Wednesday, May 20, 2009

Adam Hartzell: Night And Day

For those of us stuck in Frisco Bay, eyeing online coverage of the current Cannes Film Festival, a sense of frustration can quickly set in. Often it takes a year or more for even the highly-critically-regarded titles of the world's most prestigious film festivals to make it to local theatres. Some titles never make it here at all. The best way to console ourselves is to...see other films that are new to local screens or rarely shown. The Yerba Buena Center for the Arts screening room is a great place to do just that. Can't wait for Quentin Tarantino's Inglourious Basterds to come to Frisco? At least you can watch the 1978 exploitation film that inspired it's title (though perhaps not the misspelling), next week. And this week, the next-to-newest film from another filmmaker with a film playing the French Riviera. Who better than Adam Hartzell to whet the appetite a little? Adam:

Hong Sangsoo’s latest film, Like You Know It All was released this past weekend in South Korea in concert with a screening at Cannes. Although cinephiles in San Francisco will have to wait to know all about that film, we can take pleasure in Hong’s oeuvre of displeasure this weekend with Yerba Buena Center for the Arts screening of Night and Day, beginning its short run this Thursday.

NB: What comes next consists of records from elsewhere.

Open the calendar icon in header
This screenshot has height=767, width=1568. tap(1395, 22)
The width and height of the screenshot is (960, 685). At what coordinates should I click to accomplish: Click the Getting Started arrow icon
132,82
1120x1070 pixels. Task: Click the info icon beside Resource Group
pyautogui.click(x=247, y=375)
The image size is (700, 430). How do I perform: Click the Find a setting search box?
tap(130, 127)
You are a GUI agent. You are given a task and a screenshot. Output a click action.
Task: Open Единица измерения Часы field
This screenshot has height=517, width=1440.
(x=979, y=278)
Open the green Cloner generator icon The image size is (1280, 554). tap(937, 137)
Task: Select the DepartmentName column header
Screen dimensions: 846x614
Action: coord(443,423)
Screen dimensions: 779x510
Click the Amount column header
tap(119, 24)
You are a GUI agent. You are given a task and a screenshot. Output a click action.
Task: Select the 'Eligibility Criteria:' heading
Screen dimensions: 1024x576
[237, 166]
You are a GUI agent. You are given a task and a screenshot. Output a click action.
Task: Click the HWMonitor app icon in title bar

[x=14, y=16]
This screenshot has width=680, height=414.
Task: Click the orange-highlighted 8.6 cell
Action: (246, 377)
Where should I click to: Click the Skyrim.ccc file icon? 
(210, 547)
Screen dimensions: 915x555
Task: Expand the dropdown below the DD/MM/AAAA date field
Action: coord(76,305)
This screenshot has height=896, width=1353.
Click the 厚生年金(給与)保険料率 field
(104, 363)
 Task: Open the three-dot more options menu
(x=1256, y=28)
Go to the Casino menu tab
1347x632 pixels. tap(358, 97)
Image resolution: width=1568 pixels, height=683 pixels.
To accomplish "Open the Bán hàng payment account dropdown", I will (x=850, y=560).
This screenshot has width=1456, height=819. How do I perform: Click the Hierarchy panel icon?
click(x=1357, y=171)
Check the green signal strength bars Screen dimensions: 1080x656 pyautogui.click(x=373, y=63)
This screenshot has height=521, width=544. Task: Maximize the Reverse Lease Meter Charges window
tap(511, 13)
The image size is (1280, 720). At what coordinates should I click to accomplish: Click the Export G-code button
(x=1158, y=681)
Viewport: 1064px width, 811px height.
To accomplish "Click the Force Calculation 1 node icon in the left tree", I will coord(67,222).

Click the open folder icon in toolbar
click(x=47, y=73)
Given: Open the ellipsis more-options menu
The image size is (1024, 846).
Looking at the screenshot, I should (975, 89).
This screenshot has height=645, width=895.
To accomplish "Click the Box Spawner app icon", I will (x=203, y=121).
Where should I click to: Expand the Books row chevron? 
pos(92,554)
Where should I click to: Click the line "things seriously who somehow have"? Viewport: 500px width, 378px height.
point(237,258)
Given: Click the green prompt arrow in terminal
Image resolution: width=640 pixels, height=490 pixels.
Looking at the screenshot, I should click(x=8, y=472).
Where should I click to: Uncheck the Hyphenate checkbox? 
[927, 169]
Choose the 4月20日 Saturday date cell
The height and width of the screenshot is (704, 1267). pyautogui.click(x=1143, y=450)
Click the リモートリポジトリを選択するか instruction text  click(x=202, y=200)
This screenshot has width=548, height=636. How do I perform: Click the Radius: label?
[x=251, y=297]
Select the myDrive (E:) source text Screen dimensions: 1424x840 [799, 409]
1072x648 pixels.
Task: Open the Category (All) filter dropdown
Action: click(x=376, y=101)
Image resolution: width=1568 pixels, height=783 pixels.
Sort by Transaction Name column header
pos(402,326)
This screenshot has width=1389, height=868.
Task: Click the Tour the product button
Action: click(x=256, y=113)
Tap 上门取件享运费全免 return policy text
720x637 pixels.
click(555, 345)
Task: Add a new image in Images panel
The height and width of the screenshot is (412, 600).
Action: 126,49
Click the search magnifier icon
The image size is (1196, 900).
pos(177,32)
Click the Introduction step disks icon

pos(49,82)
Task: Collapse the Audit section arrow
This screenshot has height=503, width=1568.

Those familiar with Hong’s work will see the recurring themes as clear as night and day in Night and Day. Once again we have come hither, go thither gestures between ambivalent lovers, lovers whom we are definitely not intended to find admirable. Carrying onward with Woman on the Beach, Hong brings equal treatment to his male and female portrayals in Night and Day, highlighting the bad in both. In this 8th return to those Hongian themes, we have a painter named Sung-nam (Kim Yeong-ho) who has left South Korea for Paris in order to avoid arrest for the victimless crime of smoking marijuana. Away from his wife, Sung-nam happens upon an old flame. (Hong's films are full of re-encounters.) But rather than the bed-and-retreat, rinse-repeat pattern we’ve come to expect of all main male characters in Hong’s films, Sung-nam strays in ironic ways from this past lover. When he meets a young painter perpetrating talents at Beaux Arts, Hyun-joo (Seo Min-jung), however, that old Hong character pathology rears its pathetic head again.

Tension of the sexual and socially awkward variety is what makes Hong's cinematic worlds go round. Characters behave with borderline nihilistic intensions, which may rile some viewers as Hong’s drunken men rile strangers when drinking. But with every 'repeat' Hongian moment, such as Sung-nam getting something caught in his eye just like Sang-kwon in The Power of Kangwon Province or the obligatory day trippin', Hong has ventured slightly off his well-trodden paths in Night and Day. Sung-nam's aforementioned momentary chastity is one divergence. The drinking scenes are decidedly different as well, blinks of the bug-invaded eye in Night and Day when compared to earlier fixated stares in works such as Turning Gate.

So if you found yourself growing as tired of Hong as Hong's women sometimes do with his men, Night and Day might have you returning to Hong like, well, Hong's women sometimes do with Hong's men. If you have yet to see a Hong film, Night and Day might be the perfect introduction. And for those of you like me who continue to find much to mine in Hong's musings on the pathetic in all of us, Night and Day won't fail to show you how we fail others and ourselves.


  1. Thanks for your insight, Adam. I was thinking of you while watching this at YBCA yesterday, wondering what you might have to say. I, myself, am growing a little weary of Hong's bag of tricks, though I'll concede that Night and Day was punctuated with effective humor. My favorite scene was the armwrestling between the North Korean and the South Korean. It was hilarious.

  2. And thanks for dropping by, Michael. I can understand how the constant revisiting can get weary. For some reason though, Hong is remixing themes that don't I've yet to find tiring. And yes, the arm-wrestling scene is classic Hong.